__SOURCE RECORDS__:
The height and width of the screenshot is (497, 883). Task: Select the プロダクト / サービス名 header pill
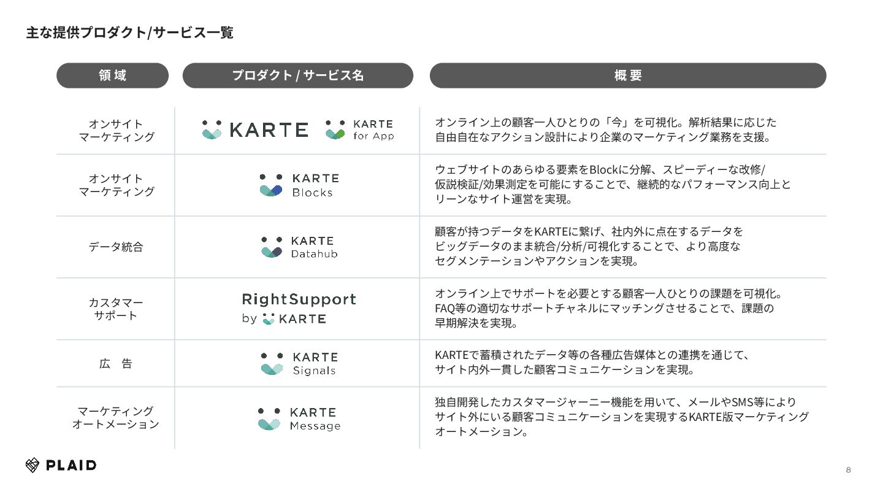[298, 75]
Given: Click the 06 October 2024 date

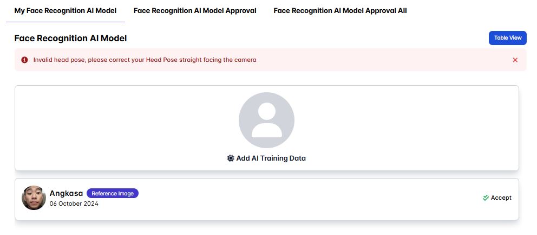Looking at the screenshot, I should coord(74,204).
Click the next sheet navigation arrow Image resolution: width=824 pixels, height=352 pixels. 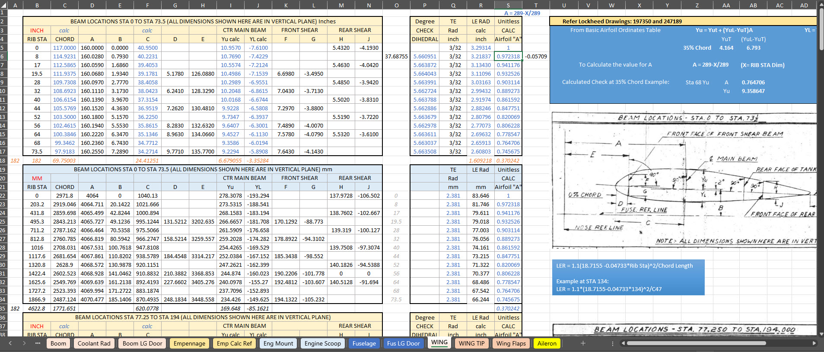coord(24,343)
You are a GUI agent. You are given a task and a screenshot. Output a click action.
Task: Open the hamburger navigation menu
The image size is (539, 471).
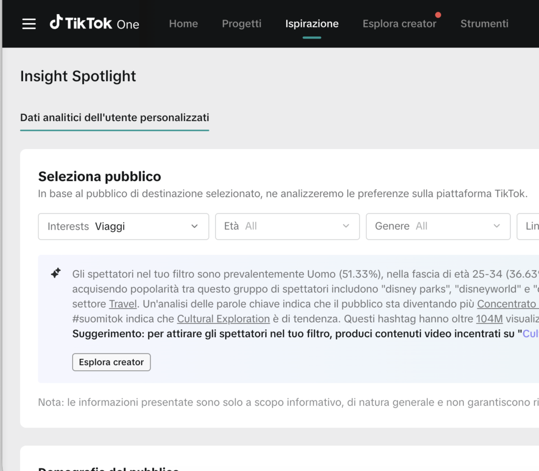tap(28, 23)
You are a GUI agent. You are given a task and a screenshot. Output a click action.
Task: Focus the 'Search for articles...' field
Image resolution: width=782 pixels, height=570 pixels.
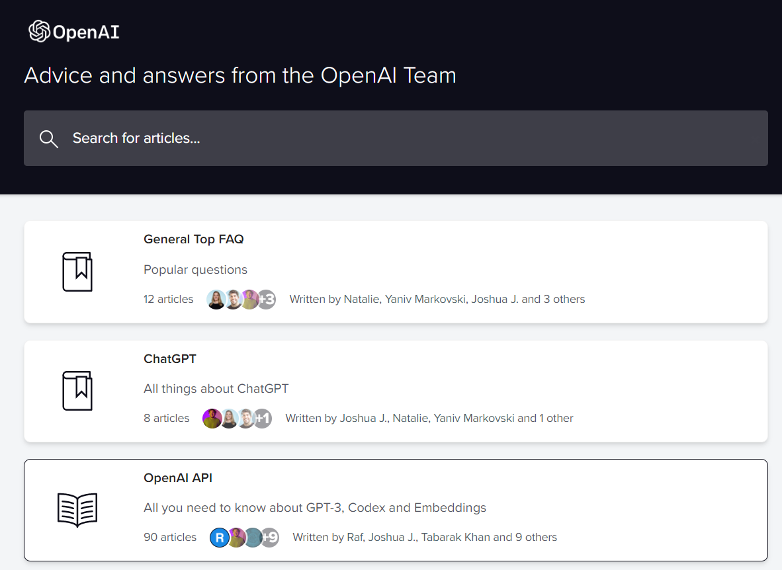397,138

__WORK INSTRUCTIONS__: Put every line from the start of the listing through the line that contains "Looking at the", both ends included, into a numbered list. Leave out blank lines and the pictures.

__THE RESULT__:
1. The height and width of the screenshot is (497, 883). Task: Select the プロダクト / サービス名 header pill
2. [298, 75]
3. Given: Click the 06 October 2024 date
4. Looking at the screenshot, I should coord(74,204).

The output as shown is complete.